Funeral service isn’t a typical business environment. Families arrive disoriented, vulnerable, and trusting us to carry more than logistics. They trust us with stories, memory, and dignity.
That trust is fragile.
So the ethical question isn’t whether agentic systems work. It’s whether we are prepared to lead them.
Technology can help draft an obituary, but it doesn’t know when a sentence feels wrong. It can assemble a tribute video, but it doesn’t feel the pause when a photo appears on the screen, and the room exhales together. It can schedule communication, but it doesn’t know when silence is more respectful than efficiency.
That discernment still belongs to us.
The information points us to something we’ve always known but sometimes forget. Leadership isn’t about control; it’s about stewardship. Stewardship means knowing where the line is and protecting it.
Agentic Augmented Intelligence should never be the voice of a funeral home. It should never make decisions that affect a family without a human standing behind them. It should never optimize for speed at the expense of care.
Its role is quieter than that.
It carries the background weight so that we can bring the human one.

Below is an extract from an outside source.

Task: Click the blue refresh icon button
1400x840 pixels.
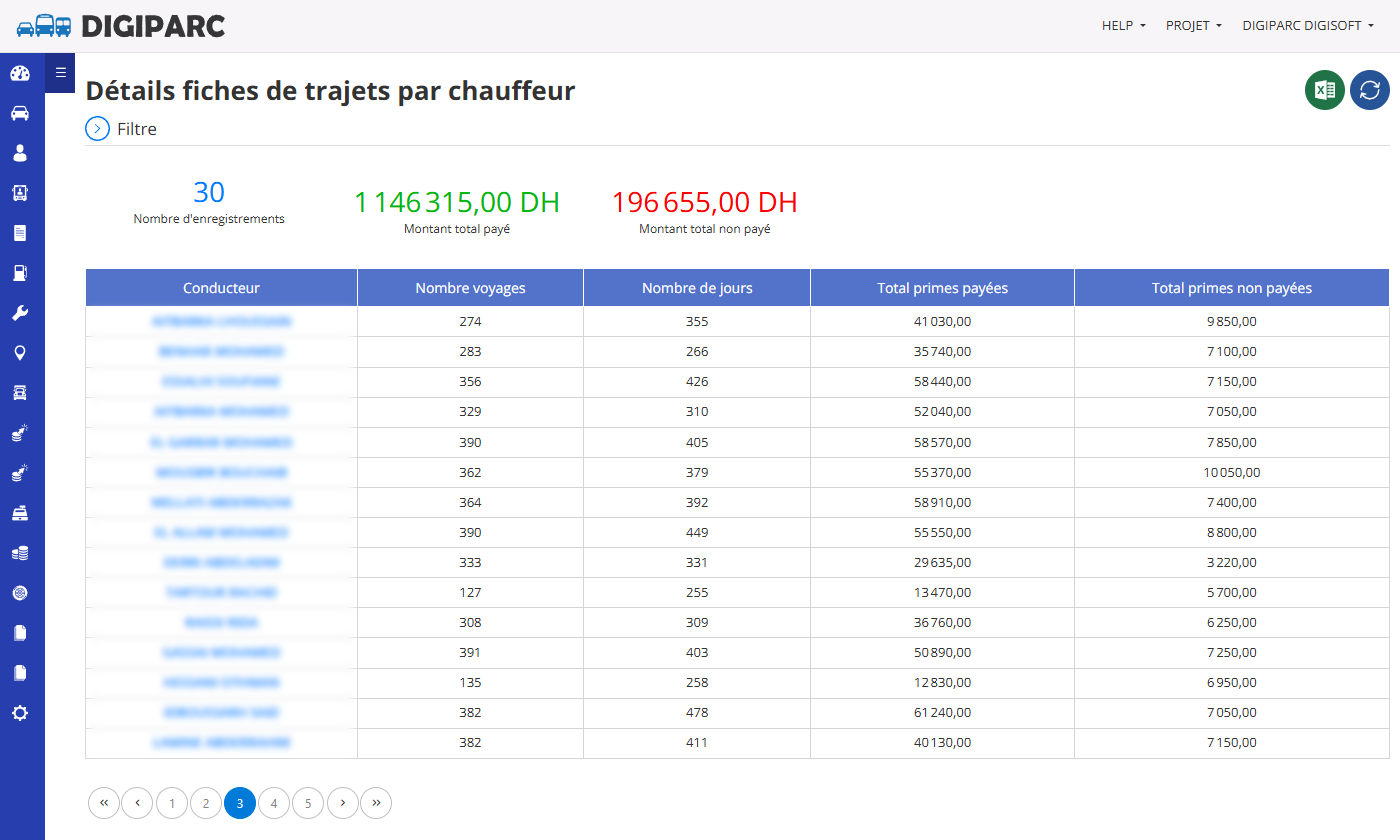Action: pos(1370,90)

That requires clear guardrails. Not technical ones. Moral ones.
Every message that reaches a family should pass through human eyes. Every system should be accountable to a person. Every use of data should honor privacy as an extension of respect. Every efficiency gain should be filtered through a straightforward question.
Does this create more space for presence?

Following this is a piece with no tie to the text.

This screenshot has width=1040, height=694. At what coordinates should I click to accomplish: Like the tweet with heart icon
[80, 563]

Because presence is the work.
Agentic systems change how leadership shows up. We stop being the ones doing everything and become the ones setting direction, defining boundaries, and monitoring outcomes. That’s not abdication. That’s maturity.
The system doesn’t replace judgment. It demands better judgment.
The wrong question has always been easy to ask. Can we automate this?
The better question is quieter and harder. Should we?
Does this protect dignity? Does this strengthen trust? Does this help us show up better for people on their worst day?
When the answer is yes, Augmented Intelligence becomes a gift. When the answer is no, restraint becomes leadership.
Funeral service has always been about setting an example for how we walk and speak, and how we decide when no one is watching.
The way we adopt this technology will teach our teams what matters. It will show families what we value. It will reveal whether we believe care can be rushed or whether it must be held.
Agentic Augmented Intelligence is a tool—a powerful one.
But in this profession, tools must always serve people, not the other way around.
That’s how trust is protected. That’s how culture is shaped. That’s how we lead by legendary example.